The Bahamas offers attractive features to the potential investor: a stable democratic environment, relief from personal and corporate income taxes, timely repatriation of corporate profits, proximity to the U.S. with extensive air and telecommunications links, and a good pool of skilled professional workers. The Government of The Bahamas welcomes foreign investment in tourism and banking and has declared an interest in agricultural and industrial investments to generate local employment, particularly in white-collar or skilled jobs. Despite its interest in foreign investment to diversify the economy, the Bahamian Government responds to local concerns about foreign competition and tends to protect Bahamian business and labor interests. As a result of domestic resistance to foreign investment and high labor costs, growth can stagnate in sectors which the government wishes to diversify.

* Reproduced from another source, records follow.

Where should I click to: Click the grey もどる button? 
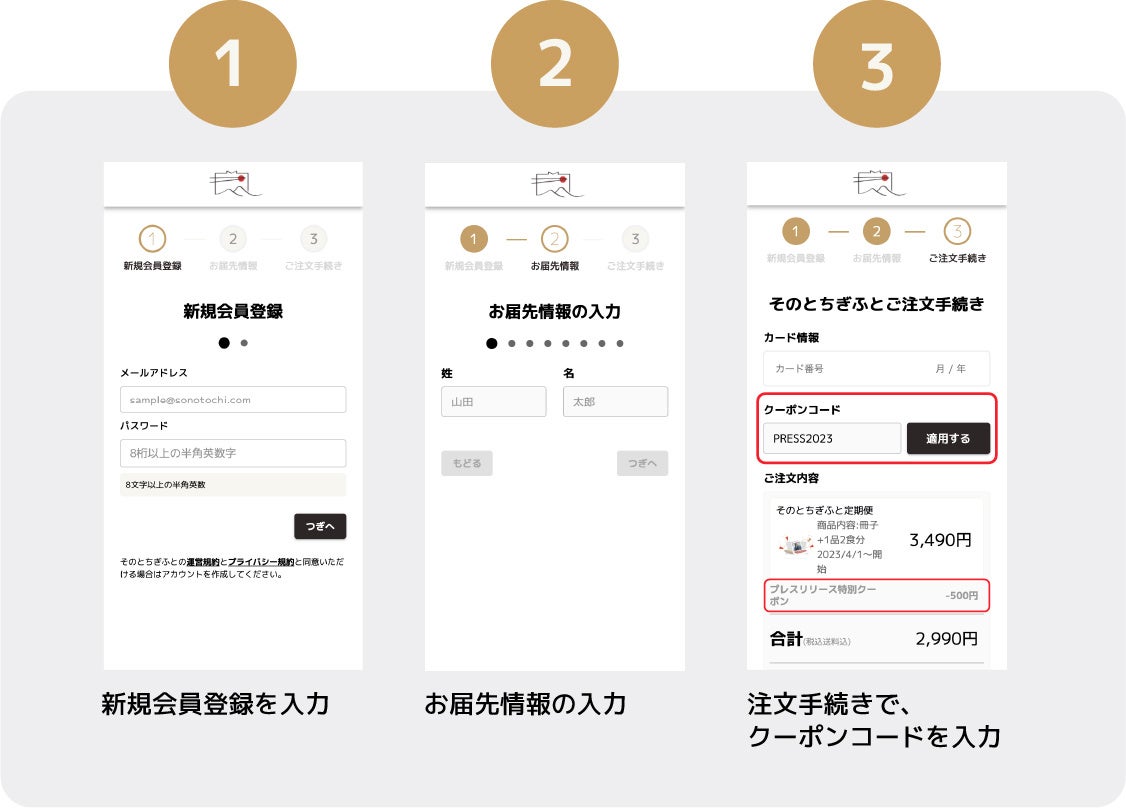tap(467, 463)
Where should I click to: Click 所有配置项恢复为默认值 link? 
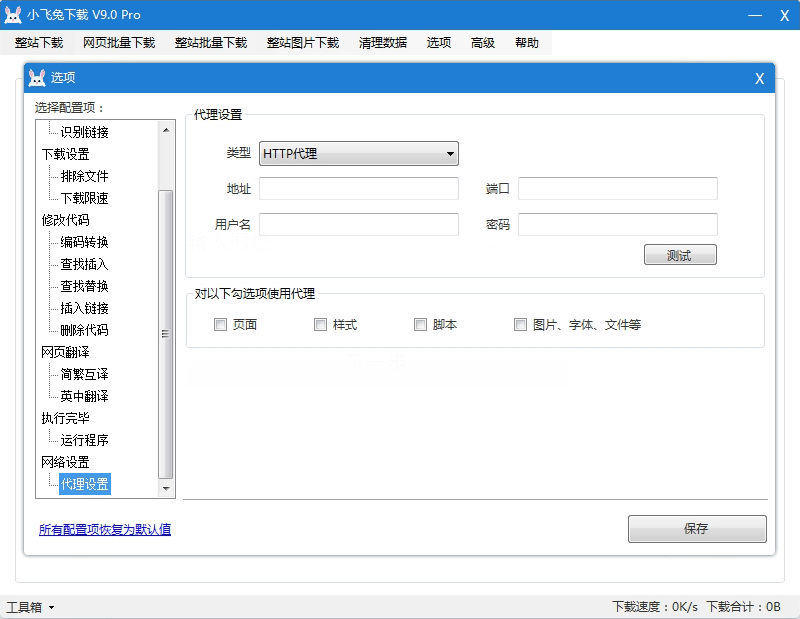click(105, 529)
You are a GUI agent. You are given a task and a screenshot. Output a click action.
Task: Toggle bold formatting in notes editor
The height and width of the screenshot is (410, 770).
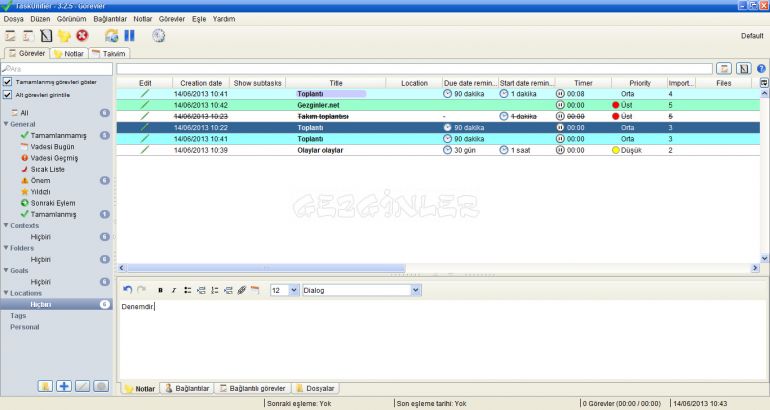coord(160,290)
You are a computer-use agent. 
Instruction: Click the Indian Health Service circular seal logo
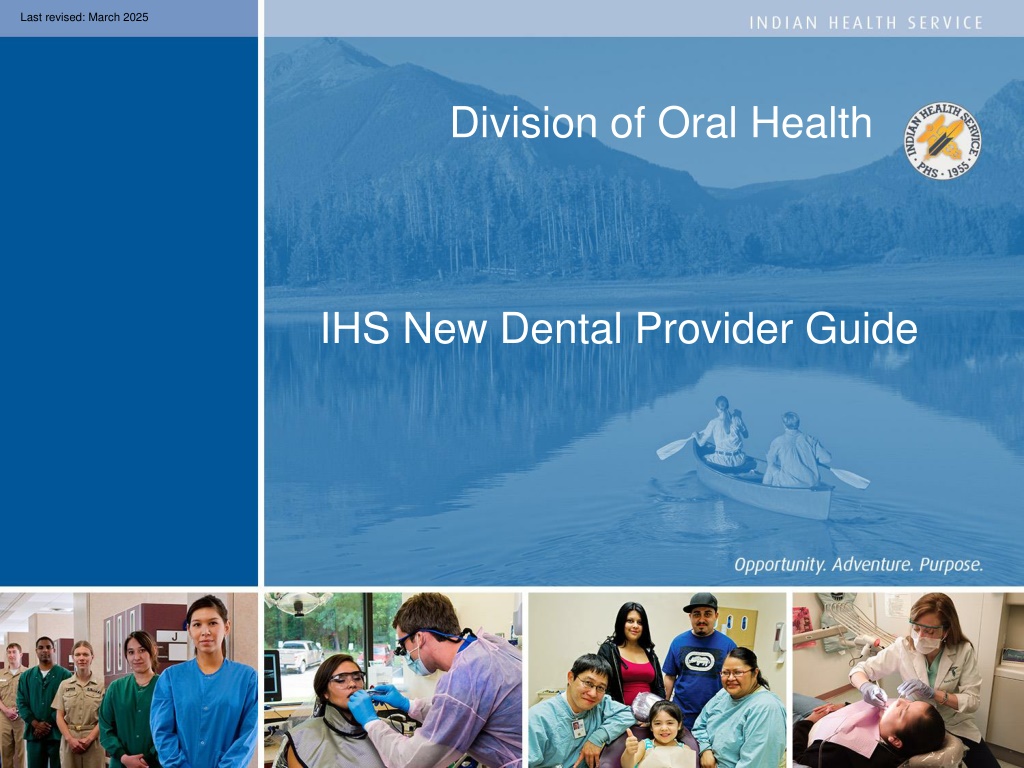942,141
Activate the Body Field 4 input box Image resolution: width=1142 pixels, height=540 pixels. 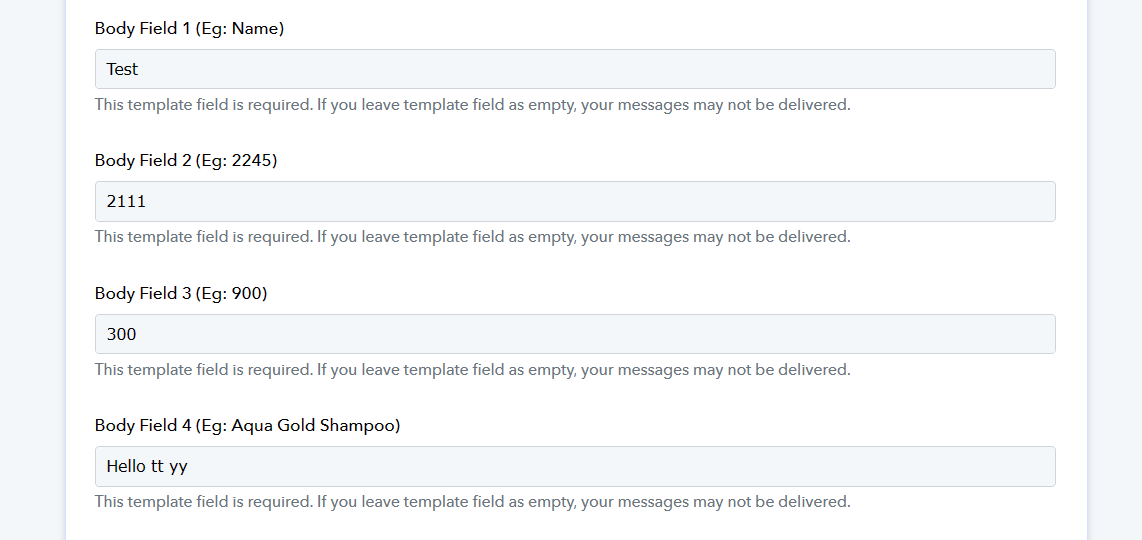pyautogui.click(x=575, y=466)
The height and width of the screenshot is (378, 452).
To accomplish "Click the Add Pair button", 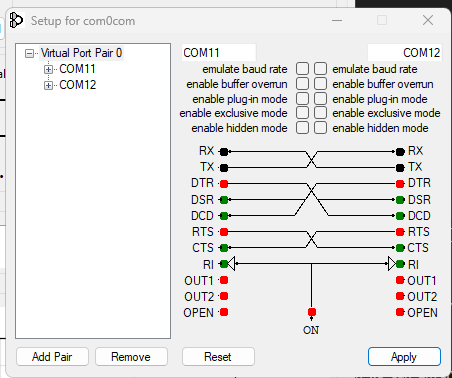I will point(52,357).
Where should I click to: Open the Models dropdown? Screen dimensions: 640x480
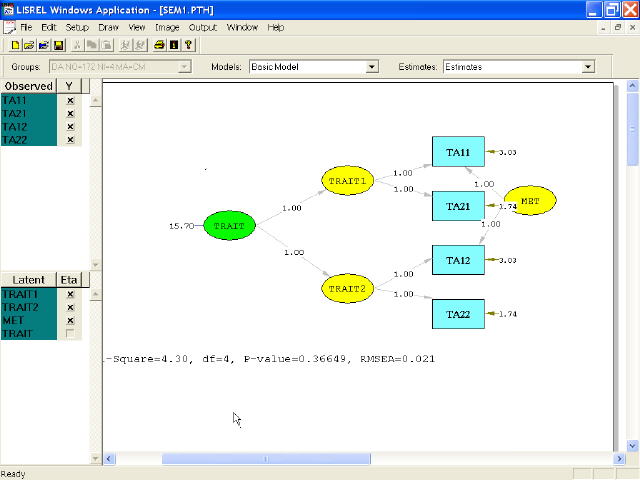point(372,67)
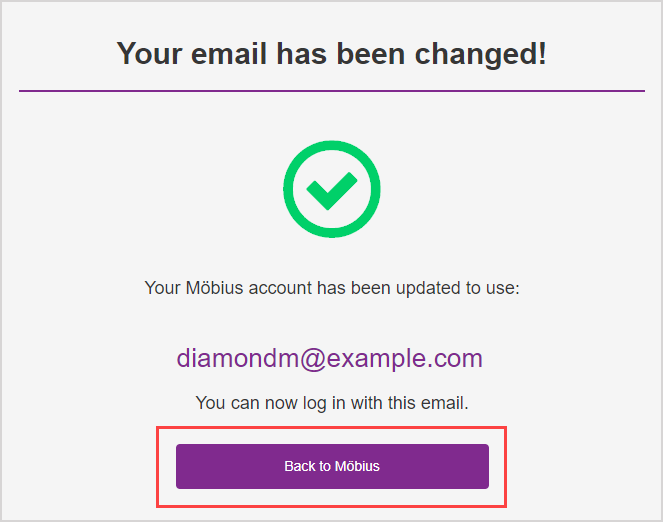Click the "Your email has been changed!" heading
The image size is (663, 522).
(331, 53)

The Bahamas has no income tax, corporate tax, capital gains tax, value-added tax (VAT), or wealth tax. Payroll taxes fund social insurance benefits and amount to 3.9% paid by the employee and 5.9% paid by the employer. In 2010, overall tax revenue as a percentage of GDP was 17.2%.
The Bahamas has a total population of 347,176, of which 25.9% are under 14, 67.2% 15 through 64, and 6.9% over 65. It has a population growth rate of 0.925% (2010 est.), with a birth rate of 17.81/1000 population, death rate of 9.35/1000, and net migration rate of -2.13 migrant(s)/1,000 population.
In July 1973, the Bahamas become an independent nation and a Member of the Commonwealth of Nations. The Government is based on the British Constitutional pattern with a Prime Minister, Cabinet of Ministers, an appointed Senate and a House of Assembly elected by the people to control and administer the day to day affairs of the Bahamas. The Head of State is HM Queen Elizabeth II and she is represented by a Governor General. The law of the Bahamas is based on English Common Law and the Court System is also modelled after that of the United Kingdom having Magistrates Courts and a Supreme Court.
Bahamian Dollar is on a par with the US Dollar.
The Bahamas is one of the financial centers of the Caribbean where about 350 banks and trust companies are registered. Financial services account approximately 15% of GDP and are the second most important industry of the country after tourism. The government seeks to attract foreign banks, and financial sector is fully open to foreigners. The Organization for Economic Cooperation and Development (OECD) and other organizations exceptionally pressurize the country to tighten regulation of offshore financial sector. In the mid-60s there are only a few branches of foreign banks on the islands, the tax shelter was extremely low, while the world bank capital operates here now, there is a strong legislation and regulatory structure, comparatively highly skilled laborforce.
The government stability attracts the most prestigious financial institutions in the world. Air service and modern infrastructure contribute to flourishing economic activity, including telecommunications.
Over 60% of all licensed banks in the Bahamas offer trust services in addition to conventional banking. The Central Bank of the Bahamas supervises all financial institutions in a way to create favorable conditions for investment, providing a high standard of conduct banking on the same time according to the Basel committee of the banks control. The Association of International Banks and Trust Companies (AIBT) Code of Conduct also precludes the use of financial transactions for the criminal activities financing and ensures compliance with the principles of bank secrecy.
The companies in Bahamas are regulated by the International Business Companies Act, 2000, Cap.308.